4 Replies Latest reply on Mar 5, 2015 7:46 AM by jbiggley

    CPU and Memory Load - Why don't they age?

    jbiggley

      We recently had a node where the platform owner asked us to disable CPU and Memory utilization data collection.  The node is still polled by SNMP and we are still collecting other statistics (disk and interface stats, etc.) but not CPU and memory usage.  To remove the stats we did a 'List Resources' and unchecked the 'CPU and Memory' check box.  Easy as pie, right?

       

      Wrong.

       

      A few days later the platform team complained that they were still getting CPU load alerts.  How could that be?  Granted, our CPU alerts were the The Ultimate CPU Alert (care of adatole) but we didn't have any current CPU or memory usage data.  Why would this alert trigger?  We did some digging and this is what we found:

       

      1)     The CPULoad_Detail table contains a detailed collection of the CPU and memory usage for the node for up to the last 192 hours (8 days -- depending when the roll-up jobs run).  The last values in the CPULoad_Detail.AvgLoad and CPULoad_Detail.AvgPercentMemoryUsed were 98 and 16.0877 respectively.

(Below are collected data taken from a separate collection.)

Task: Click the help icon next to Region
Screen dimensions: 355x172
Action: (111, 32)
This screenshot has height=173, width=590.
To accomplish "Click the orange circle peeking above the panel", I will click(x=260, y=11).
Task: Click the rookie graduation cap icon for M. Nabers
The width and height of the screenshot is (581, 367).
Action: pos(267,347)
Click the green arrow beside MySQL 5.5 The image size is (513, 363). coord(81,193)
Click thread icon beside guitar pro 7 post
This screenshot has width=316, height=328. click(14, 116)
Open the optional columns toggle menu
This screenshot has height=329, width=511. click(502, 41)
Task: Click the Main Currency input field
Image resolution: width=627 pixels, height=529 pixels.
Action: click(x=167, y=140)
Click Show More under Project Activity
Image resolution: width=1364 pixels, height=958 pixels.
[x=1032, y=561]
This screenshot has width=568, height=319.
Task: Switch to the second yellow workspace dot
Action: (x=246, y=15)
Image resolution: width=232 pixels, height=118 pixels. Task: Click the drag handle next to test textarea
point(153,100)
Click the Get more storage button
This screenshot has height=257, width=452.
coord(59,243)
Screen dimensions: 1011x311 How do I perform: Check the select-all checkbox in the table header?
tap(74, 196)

      2)     The Nodes table contains data from the LAST entry in the CPULoad_Detail table, specifically it has the nodes.CPULoad (=CPULoad_Detail.AvgLoad) and the Nodes.PercentMemoryUsed (=CPULoad_Detail.AvgPercentMemoryUsed)

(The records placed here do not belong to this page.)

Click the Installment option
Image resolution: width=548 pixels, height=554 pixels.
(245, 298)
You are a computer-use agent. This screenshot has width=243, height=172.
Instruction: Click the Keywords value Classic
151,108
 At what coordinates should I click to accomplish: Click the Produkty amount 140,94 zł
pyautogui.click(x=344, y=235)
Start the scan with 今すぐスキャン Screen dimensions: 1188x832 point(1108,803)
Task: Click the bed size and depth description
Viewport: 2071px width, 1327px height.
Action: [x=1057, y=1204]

      3)     The gauges on the nodes view show the values from the Nodes table for CPU and memory utilization (average) from the Nodes table

       

      A couple of outstanding questions:

       

      1)     Once the data from the CPULoad_Detail table has been rolled up to the CPULoad_Hourly table and, since we are no longer updating the CPULoad_Detail table for this node, will the data in the Nodes table for Nodes.CPULoad and Nodes.PercentMemoryUsed clear?

      2)     If the values in the Nodes table do not clear, is there any way to clear those values without deleting and re-adding the nodes (without the CPU and memory of course)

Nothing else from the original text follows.